Russia’s latest BION-M1 biological research capsule carrying 45 mice, eight Mongolian gerbils, 15 geckos, snails, fish eggs, micro-organisms and plants blasted off aboard the modernised Soyuz 2 rocket from the Baikonur launch pad in Kazakhstan.
During the 30-day flight the “crew” will take part in more than 70 genetic, physiological and biological experiments that should help prepare better for flights to Mars and other planets.
The results will be analysed when the capsule with the animals returns to Earth on May 18.
Shortly before the flight a “crew” of three mice had to be replaced when stressed males fought each other and killed one of them.

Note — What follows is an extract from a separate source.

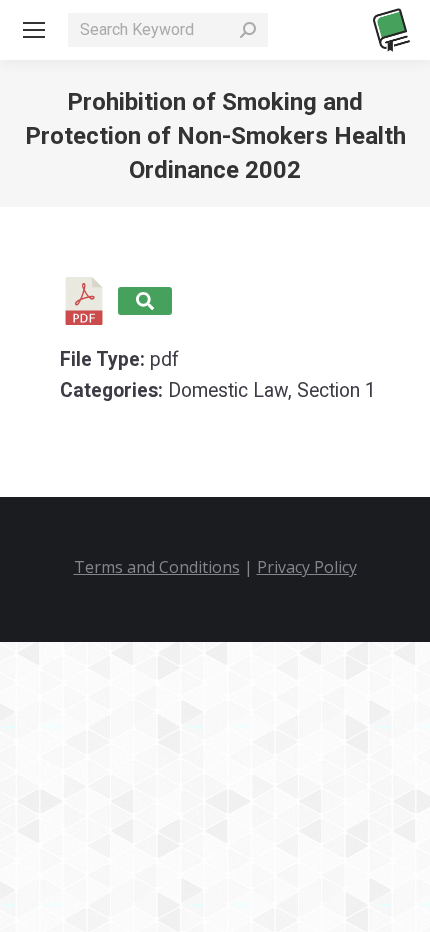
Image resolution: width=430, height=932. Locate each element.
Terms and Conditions (157, 567)
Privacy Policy (307, 567)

One of the experiments will probe the theory of extra-terrestrial origin of life on Earth.
A meteorite-type heat-resistant material with tiny holes carrying various bacteria and fungi has been attached to the outer skin of the satellite. The microbes will be exposed to freezing temperatures, space vacuum and re-entry heat to see if they can survive travel through space. Russia has resumed biological satellite launches after a break of 15 years. The BION-M satellite has new sophisticated lift-support systems, more powerful solar cell panels and larger fuel tanks that allow for flights of up to three months.